* Start PASSAGE GIVEN *
Jonesville to Virginia Beach
East of Jonesville, US 58 intersects US 421, and the two routes stay concurrent through Duffield (where the concurrency also picks up U.S. 23), Gate City, Weber City (where the US 23 concurrency ends), and Bristol, where US 58 begins a concurrency with Interstate 81. The two routes stay concurrent until I-81 exit 19 in Abingdon, where US 58 resumes its eastward journey close to the Virginia–North Carolina state line. The route is signed as the J.E.B. Stuart Highway and the A. L. Philpott Memorial Highway. Much of the highway through the region features hairpin turns, steep grades, and load-zoned bridges.

US 58 begins a concurrency with US 221 in Independence, and the routes stay merged through Hillsville, just past the interchange with Interstate 77. Continuing eastward, the route crosses the Blue Ridge Parkway in the unincorporated community of Meadows of Dan before winding its way to Martinsville, where US 58 and US 220 share a southern bypass of the city. Between Stuart and the Martinsville bypass, several loops are found following the original alignment. East of Martinsville, a loop between Byrd's Store and Axton follows the original alignment, although one section west of Byrd's Store and one section east of Chatmoss remain inaccessible. Between Martinsville and Danville and between Danville and South Boston the route was widened to four lanes as part of the Arterial Highway system initiated by the Commonwealth in the mid 1960s. A newer alignment was generally just added to the older alignment. A loop of the older alignment is visible east of Brosville.

Approaching Danville, US 58 once again follows an expressway bypass to the south of the city, while a business route enters the city itself. The southeastern half of this bypass is shared with US 29. East of Danville, US 29 continues north, while US 58 picks up US 360 (which begins in central Danville) and resumes its eastward journey. The routes stay cosigned until South Boston, where US 360 resumes a more northerly route to Richmond, while US 58 travels eastward to Clarksville and crosses Kerr Lake.

The route crosses US Route 1 and Interstate 85 in South Hill, followed by Interstate 95 in Emporia. Near Franklin, an expressway bypass carries US 58 (and, for one stretch, US 258) south of the city, while a business route enters the city. A bypass also carries traffic around Suffolk, where US 58 begins concurrencies with US 13 and then US 460. The three US routes stay merged until an intersection with the Hampton Roads Beltway at the confluence of Interstate 64, Interstate 264, and Interstate 664. US 58 travels inside the beltway and through Portsmouth and into Norfolk via the Midtown Tunnel. The route crosses I-64 once again, and continues to Virginia Beach, roughly paralleling I-264 to its south. US 58, designated as Virginia Beach Boulevard and becoming Laskin Rd. in Virginia Beach, ends at US 60, Pacific Ave. Historically, US 58 continued for one additional block to the east, ending at Atlantic Ave., which once carried US 60 and then Business US 60.
* End PASSAGE GIVEN *
* Start RECORDS PROVIDED *
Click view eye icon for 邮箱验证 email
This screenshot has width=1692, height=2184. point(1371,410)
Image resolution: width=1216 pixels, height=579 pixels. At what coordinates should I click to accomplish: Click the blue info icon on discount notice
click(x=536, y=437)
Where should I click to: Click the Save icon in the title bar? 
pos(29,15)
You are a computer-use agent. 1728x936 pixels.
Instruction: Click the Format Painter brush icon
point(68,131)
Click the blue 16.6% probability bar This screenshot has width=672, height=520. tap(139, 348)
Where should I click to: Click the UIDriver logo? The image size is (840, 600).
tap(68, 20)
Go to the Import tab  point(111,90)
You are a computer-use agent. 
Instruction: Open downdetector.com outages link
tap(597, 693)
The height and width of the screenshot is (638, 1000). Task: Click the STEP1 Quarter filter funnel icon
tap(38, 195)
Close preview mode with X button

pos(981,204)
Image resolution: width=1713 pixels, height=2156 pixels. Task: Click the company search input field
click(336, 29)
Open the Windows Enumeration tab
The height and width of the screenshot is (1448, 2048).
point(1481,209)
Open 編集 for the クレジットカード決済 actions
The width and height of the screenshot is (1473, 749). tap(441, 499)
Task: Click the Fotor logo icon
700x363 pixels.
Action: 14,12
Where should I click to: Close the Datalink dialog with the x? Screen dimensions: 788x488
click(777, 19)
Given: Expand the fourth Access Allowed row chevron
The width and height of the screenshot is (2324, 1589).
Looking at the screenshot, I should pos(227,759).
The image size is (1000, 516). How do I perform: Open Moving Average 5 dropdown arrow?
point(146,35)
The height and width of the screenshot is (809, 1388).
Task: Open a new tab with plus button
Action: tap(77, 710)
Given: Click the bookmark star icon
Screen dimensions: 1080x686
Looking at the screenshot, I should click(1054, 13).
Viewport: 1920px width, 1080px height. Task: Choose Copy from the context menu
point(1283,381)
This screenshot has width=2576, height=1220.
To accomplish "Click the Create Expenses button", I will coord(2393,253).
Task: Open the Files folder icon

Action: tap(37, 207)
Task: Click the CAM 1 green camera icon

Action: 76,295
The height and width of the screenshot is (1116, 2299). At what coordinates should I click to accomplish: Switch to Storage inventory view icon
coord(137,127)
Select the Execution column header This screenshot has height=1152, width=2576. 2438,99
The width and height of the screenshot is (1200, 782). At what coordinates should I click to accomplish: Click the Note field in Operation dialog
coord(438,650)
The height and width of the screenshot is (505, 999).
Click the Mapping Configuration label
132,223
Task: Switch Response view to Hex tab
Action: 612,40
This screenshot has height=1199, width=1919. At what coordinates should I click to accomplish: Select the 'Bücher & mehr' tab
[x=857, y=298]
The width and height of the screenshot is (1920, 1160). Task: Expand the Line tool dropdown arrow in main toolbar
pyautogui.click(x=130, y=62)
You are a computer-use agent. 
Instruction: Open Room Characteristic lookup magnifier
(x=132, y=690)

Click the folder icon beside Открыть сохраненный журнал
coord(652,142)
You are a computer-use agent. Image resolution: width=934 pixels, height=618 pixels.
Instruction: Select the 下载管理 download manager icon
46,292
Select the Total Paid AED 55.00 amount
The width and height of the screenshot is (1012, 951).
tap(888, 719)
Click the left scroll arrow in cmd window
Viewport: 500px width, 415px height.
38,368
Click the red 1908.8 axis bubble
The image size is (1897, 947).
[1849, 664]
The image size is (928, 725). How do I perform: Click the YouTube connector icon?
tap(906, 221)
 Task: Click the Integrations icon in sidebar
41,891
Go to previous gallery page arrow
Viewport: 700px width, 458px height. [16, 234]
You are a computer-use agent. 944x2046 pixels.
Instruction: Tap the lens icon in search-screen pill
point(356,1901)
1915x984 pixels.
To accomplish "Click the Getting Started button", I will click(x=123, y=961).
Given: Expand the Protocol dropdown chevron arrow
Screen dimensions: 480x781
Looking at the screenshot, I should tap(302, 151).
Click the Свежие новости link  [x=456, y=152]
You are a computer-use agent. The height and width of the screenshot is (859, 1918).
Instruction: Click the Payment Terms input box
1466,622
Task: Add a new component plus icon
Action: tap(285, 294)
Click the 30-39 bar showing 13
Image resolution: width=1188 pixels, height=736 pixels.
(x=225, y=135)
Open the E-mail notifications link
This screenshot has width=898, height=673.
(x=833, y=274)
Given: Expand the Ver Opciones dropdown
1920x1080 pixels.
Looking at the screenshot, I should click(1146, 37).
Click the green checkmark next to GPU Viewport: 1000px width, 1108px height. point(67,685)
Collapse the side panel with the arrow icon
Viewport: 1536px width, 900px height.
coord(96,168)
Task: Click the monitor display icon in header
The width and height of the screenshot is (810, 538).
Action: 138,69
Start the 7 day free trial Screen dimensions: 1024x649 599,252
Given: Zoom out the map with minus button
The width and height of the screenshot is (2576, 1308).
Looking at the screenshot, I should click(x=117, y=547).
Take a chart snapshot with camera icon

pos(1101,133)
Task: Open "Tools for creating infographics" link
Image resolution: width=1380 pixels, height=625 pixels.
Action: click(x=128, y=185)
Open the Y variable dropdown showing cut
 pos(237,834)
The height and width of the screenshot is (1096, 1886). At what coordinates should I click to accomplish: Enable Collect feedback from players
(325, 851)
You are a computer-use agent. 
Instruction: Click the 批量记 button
* End RECORDS PROVIDED *
# THE TASKS:
(1) According to the US 58 passage, which tunnel carries the route into Norfolk?
(2) In the entries, copy the stretch from the line that contains "Given: Expand the Protocol" through the line that contains "Click the green".
The entries have nothing to do with the US 58 passage.

# WRITTEN RESPONSES:
(1) The Midtown Tunnel.

(2)
Given: Expand the Protocol dropdown chevron arrow
Screen dimensions: 480x781
Looking at the screenshot, I should tap(302, 151).
Click the Свежие новости link  [x=456, y=152]
You are a computer-use agent. The height and width of the screenshot is (859, 1918).
Instruction: Click the Payment Terms input box
1466,622
Task: Add a new component plus icon
Action: tap(285, 294)
Click the 30-39 bar showing 13
Image resolution: width=1188 pixels, height=736 pixels.
(x=225, y=135)
Open the E-mail notifications link
This screenshot has width=898, height=673.
(x=833, y=274)
Given: Expand the Ver Opciones dropdown
1920x1080 pixels.
Looking at the screenshot, I should click(1146, 37).
Click the green checkmark next to GPU Viewport: 1000px width, 1108px height. point(67,685)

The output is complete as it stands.